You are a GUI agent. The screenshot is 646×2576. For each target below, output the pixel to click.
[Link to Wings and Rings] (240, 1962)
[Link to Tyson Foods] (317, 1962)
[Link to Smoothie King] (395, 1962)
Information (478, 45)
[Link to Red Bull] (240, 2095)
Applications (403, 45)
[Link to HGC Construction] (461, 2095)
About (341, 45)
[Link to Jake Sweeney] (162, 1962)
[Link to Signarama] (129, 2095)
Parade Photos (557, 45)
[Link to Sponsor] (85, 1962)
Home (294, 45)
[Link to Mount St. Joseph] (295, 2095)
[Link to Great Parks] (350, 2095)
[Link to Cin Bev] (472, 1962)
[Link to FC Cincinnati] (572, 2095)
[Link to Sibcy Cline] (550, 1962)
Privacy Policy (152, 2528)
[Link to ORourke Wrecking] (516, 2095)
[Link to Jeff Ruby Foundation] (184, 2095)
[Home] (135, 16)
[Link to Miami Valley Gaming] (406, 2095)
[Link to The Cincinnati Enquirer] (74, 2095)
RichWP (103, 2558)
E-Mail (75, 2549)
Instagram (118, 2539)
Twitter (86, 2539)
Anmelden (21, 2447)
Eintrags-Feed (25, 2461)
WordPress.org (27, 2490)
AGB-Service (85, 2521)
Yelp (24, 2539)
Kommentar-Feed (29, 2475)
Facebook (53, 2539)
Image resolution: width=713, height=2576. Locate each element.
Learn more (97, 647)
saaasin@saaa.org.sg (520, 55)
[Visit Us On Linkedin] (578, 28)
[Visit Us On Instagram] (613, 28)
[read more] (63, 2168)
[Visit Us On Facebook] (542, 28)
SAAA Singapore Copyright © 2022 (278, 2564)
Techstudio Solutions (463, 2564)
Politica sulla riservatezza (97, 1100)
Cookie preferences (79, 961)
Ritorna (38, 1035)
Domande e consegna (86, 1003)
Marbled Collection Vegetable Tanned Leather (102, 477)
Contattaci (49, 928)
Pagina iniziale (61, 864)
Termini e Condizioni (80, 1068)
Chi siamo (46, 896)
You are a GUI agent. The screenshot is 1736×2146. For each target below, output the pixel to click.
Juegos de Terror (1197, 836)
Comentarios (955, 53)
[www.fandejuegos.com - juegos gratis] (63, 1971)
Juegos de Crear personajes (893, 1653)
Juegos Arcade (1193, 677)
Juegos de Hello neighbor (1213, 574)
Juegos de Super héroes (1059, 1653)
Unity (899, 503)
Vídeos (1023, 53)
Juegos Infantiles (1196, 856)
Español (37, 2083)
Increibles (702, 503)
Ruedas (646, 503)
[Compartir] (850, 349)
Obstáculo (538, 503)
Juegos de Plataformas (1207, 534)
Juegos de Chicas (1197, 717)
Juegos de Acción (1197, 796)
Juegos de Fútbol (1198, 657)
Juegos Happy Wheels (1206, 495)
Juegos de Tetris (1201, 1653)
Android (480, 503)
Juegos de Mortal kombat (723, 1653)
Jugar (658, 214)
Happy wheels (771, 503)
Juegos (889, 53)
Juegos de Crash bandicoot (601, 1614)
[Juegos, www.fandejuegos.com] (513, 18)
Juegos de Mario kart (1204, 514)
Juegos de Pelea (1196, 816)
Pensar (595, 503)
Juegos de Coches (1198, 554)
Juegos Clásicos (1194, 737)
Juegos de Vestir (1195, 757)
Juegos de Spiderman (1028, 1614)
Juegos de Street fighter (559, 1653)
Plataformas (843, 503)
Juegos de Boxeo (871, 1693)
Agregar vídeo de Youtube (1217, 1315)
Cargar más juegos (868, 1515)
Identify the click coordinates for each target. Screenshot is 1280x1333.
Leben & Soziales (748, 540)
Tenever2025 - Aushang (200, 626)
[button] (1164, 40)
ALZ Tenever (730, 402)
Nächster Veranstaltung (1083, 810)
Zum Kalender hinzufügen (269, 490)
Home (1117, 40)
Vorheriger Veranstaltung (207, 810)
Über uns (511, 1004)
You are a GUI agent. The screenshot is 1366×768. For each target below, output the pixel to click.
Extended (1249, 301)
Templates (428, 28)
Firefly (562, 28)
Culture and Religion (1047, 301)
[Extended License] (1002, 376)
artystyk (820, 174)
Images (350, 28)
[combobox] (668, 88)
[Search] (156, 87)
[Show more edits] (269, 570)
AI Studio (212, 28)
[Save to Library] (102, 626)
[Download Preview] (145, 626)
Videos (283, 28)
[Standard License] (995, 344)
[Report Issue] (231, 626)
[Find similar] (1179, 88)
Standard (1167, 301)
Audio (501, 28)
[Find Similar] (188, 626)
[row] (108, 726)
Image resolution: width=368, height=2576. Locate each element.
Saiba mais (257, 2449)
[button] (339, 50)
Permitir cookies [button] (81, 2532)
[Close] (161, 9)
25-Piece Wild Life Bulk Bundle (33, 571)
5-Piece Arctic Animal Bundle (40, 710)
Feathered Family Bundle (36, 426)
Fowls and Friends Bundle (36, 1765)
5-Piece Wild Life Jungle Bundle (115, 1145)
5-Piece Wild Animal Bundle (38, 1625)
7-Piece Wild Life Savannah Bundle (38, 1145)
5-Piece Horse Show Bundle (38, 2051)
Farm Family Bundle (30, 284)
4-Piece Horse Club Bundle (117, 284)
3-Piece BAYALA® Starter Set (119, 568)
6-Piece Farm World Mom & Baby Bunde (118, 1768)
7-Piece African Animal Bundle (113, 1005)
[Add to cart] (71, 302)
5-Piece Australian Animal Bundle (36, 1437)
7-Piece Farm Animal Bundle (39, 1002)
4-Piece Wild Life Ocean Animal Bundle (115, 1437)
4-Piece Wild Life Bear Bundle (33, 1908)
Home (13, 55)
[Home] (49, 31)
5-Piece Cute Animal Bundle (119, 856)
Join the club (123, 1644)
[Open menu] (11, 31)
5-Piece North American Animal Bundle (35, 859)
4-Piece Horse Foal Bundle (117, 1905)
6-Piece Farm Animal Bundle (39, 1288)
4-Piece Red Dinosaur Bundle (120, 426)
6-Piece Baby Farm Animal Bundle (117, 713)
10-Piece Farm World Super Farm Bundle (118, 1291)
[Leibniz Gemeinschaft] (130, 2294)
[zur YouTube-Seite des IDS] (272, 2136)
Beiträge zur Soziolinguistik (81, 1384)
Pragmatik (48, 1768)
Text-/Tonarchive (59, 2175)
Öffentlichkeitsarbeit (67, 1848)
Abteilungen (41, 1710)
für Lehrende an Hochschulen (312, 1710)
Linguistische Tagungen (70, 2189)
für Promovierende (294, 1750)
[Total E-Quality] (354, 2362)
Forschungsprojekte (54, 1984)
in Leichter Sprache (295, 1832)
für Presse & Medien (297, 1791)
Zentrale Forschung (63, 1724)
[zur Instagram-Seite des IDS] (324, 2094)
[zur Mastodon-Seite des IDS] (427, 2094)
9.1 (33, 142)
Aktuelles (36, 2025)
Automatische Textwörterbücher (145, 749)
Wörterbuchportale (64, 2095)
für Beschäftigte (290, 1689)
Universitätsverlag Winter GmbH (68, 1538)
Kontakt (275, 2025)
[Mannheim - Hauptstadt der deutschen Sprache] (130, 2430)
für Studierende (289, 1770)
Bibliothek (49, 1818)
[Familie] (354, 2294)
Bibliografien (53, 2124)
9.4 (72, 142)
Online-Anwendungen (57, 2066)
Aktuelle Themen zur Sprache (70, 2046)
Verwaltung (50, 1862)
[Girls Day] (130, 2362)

----

Problem requirements: An exact copy of the entire material is required.

Exercise answer:
You are a GUI agent. The screenshot is 646×2576. For each target below, output the pixel to click.
[Link to Wings and Rings] (240, 1962)
[Link to Tyson Foods] (317, 1962)
[Link to Smoothie King] (395, 1962)
Information (478, 45)
[Link to Red Bull] (240, 2095)
Applications (403, 45)
[Link to HGC Construction] (461, 2095)
About (341, 45)
[Link to Jake Sweeney] (162, 1962)
[Link to Signarama] (129, 2095)
Parade Photos (557, 45)
[Link to Sponsor] (85, 1962)
Home (294, 45)
[Link to Mount St. Joseph] (295, 2095)
[Link to Great Parks] (350, 2095)
[Link to Cin Bev] (472, 1962)
[Link to FC Cincinnati] (572, 2095)
[Link to Sibcy Cline] (550, 1962)
Privacy Policy (152, 2528)
[Link to ORourke Wrecking] (516, 2095)
[Link to Jeff Ruby Foundation] (184, 2095)
[Home] (135, 16)
[Link to Miami Valley Gaming] (406, 2095)
[Link to The Cincinnati Enquirer] (74, 2095)
RichWP (103, 2558)
E-Mail (75, 2549)
Instagram (118, 2539)
Twitter (86, 2539)
Anmelden (21, 2447)
Eintrags-Feed (25, 2461)
WordPress.org (27, 2490)
AGB-Service (85, 2521)
Yelp (24, 2539)
Kommentar-Feed (29, 2475)
Facebook (53, 2539)
Image resolution: width=713, height=2576. Locate each element.
Learn more (97, 647)
saaasin@saaa.org.sg (520, 55)
[Visit Us On Linkedin] (578, 28)
[Visit Us On Instagram] (613, 28)
[read more] (63, 2168)
[Visit Us On Facebook] (542, 28)
SAAA Singapore Copyright © 2022 (278, 2564)
Techstudio Solutions (463, 2564)
Politica sulla riservatezza (97, 1100)
Cookie preferences (79, 961)
Ritorna (38, 1035)
Domande e consegna (86, 1003)
Marbled Collection Vegetable Tanned Leather (102, 477)
Contattaci (49, 928)
Pagina iniziale (61, 864)
Termini e Condizioni (80, 1068)
Chi siamo (46, 896)
You are a GUI agent. The screenshot is 1736×2146. For each target below, output the pixel to click.
Juegos de Terror (1197, 836)
Comentarios (955, 53)
[www.fandejuegos.com - juegos gratis] (63, 1971)
Juegos de Crear personajes (893, 1653)
Juegos Arcade (1193, 677)
Juegos de Hello neighbor (1213, 574)
Juegos de Super héroes (1059, 1653)
Unity (899, 503)
Vídeos (1023, 53)
Juegos Infantiles (1196, 856)
Español (37, 2083)
Increibles (702, 503)
Ruedas (646, 503)
[Compartir] (850, 349)
Obstáculo (538, 503)
Juegos de Plataformas (1207, 534)
Juegos de Chicas (1197, 717)
Juegos de Acción (1197, 796)
Juegos de Fútbol (1198, 657)
Juegos Happy Wheels (1206, 495)
Juegos de Tetris (1201, 1653)
Android (480, 503)
Juegos de Mortal kombat (723, 1653)
Jugar (658, 214)
Happy wheels (771, 503)
Juegos (889, 53)
Juegos de Crash bandicoot (601, 1614)
[Juegos, www.fandejuegos.com] (513, 18)
Juegos de Mario kart (1204, 514)
Juegos de Pelea (1196, 816)
Pensar (595, 503)
Juegos de Coches (1198, 554)
Juegos Clásicos (1194, 737)
Juegos de Vestir (1195, 757)
Juegos de Spiderman (1028, 1614)
Juegos de Street fighter (559, 1653)
Plataformas (843, 503)
Juegos de Boxeo (871, 1693)
Agregar vídeo de Youtube (1217, 1315)
Cargar más juegos (868, 1515)
Identify the click coordinates for each target. Screenshot is 1280x1333.
Leben & Soziales (748, 540)
Tenever2025 - Aushang (200, 626)
[button] (1164, 40)
ALZ Tenever (730, 402)
Nächster Veranstaltung (1083, 810)
Zum Kalender hinzufügen (269, 490)
Home (1117, 40)
Vorheriger Veranstaltung (207, 810)
Über uns (511, 1004)
You are a GUI agent. The screenshot is 1366×768. For each target below, output the pixel to click.
Extended (1249, 301)
Templates (428, 28)
Firefly (562, 28)
Culture and Religion (1047, 301)
[Extended License] (1002, 376)
artystyk (820, 174)
Images (350, 28)
[combobox] (668, 88)
[Search] (156, 87)
[Show more edits] (269, 570)
AI Studio (212, 28)
[Save to Library] (102, 626)
[Download Preview] (145, 626)
Videos (283, 28)
[Standard License] (995, 344)
[Report Issue] (231, 626)
[Find similar] (1179, 88)
Standard (1167, 301)
Audio (501, 28)
[Find Similar] (188, 626)
[row] (108, 726)
Image resolution: width=368, height=2576. Locate each element.
Saiba mais (257, 2449)
[button] (339, 50)
Permitir cookies [button] (81, 2532)
[Close] (161, 9)
25-Piece Wild Life Bulk Bundle (33, 571)
5-Piece Arctic Animal Bundle (40, 710)
Feathered Family Bundle (36, 426)
Fowls and Friends Bundle (36, 1765)
5-Piece Wild Life Jungle Bundle (115, 1145)
5-Piece Wild Animal Bundle (38, 1625)
7-Piece Wild Life Savannah Bundle (38, 1145)
5-Piece Horse Show Bundle (38, 2051)
Farm Family Bundle (30, 284)
4-Piece Horse Club Bundle (117, 284)
3-Piece BAYALA® Starter Set (119, 568)
6-Piece Farm World Mom & Baby Bunde (118, 1768)
7-Piece African Animal Bundle (113, 1005)
[Add to cart] (71, 302)
5-Piece Australian Animal Bundle (36, 1437)
7-Piece Farm Animal Bundle (39, 1002)
4-Piece Wild Life Ocean Animal Bundle (115, 1437)
4-Piece Wild Life Bear Bundle (33, 1908)
Home (13, 55)
[Home] (49, 31)
5-Piece Cute Animal Bundle (119, 856)
Join the club (123, 1644)
[Open menu] (11, 31)
5-Piece North American Animal Bundle (35, 859)
4-Piece Horse Foal Bundle (117, 1905)
6-Piece Farm Animal Bundle (39, 1288)
4-Piece Red Dinosaur Bundle (120, 426)
6-Piece Baby Farm Animal Bundle (117, 713)
10-Piece Farm World Super Farm Bundle (118, 1291)
[Leibniz Gemeinschaft] (130, 2294)
[zur YouTube-Seite des IDS] (272, 2136)
Beiträge zur Soziolinguistik (81, 1384)
Pragmatik (48, 1768)
Text-/Tonarchive (59, 2175)
Öffentlichkeitsarbeit (67, 1848)
Abteilungen (41, 1710)
für Lehrende an Hochschulen (312, 1710)
Linguistische Tagungen (70, 2189)
für Promovierende (294, 1750)
[Total E-Quality] (354, 2362)
Forschungsprojekte (54, 1984)
in Leichter Sprache (295, 1832)
für Presse & Medien (297, 1791)
Zentrale Forschung (63, 1724)
[zur Instagram-Seite des IDS] (324, 2094)
[zur Mastodon-Seite des IDS] (427, 2094)
9.1 (33, 142)
Aktuelles (36, 2025)
Automatische Textwörterbücher (145, 749)
Wörterbuchportale (64, 2095)
für Beschäftigte (290, 1689)
Universitätsverlag Winter GmbH (68, 1538)
Kontakt (275, 2025)
[Mannheim - Hauptstadt der deutschen Sprache] (130, 2430)
für Studierende (289, 1770)
Bibliothek (49, 1818)
[Familie] (354, 2294)
Bibliografien (53, 2124)
9.4 (72, 142)
Online-Anwendungen (57, 2066)
Aktuelle Themen zur Sprache (70, 2046)
Verwaltung (50, 1862)
[Girls Day] (130, 2362)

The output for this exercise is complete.